▸ The records:
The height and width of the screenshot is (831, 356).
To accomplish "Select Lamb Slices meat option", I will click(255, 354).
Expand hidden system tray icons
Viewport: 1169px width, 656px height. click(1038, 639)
---
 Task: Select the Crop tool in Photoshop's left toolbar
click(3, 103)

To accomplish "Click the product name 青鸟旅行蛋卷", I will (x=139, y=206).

▸ Problem description: The reply should be nothing but the number of lines in the listing above that include "will".

▸ Result of the exercise: 2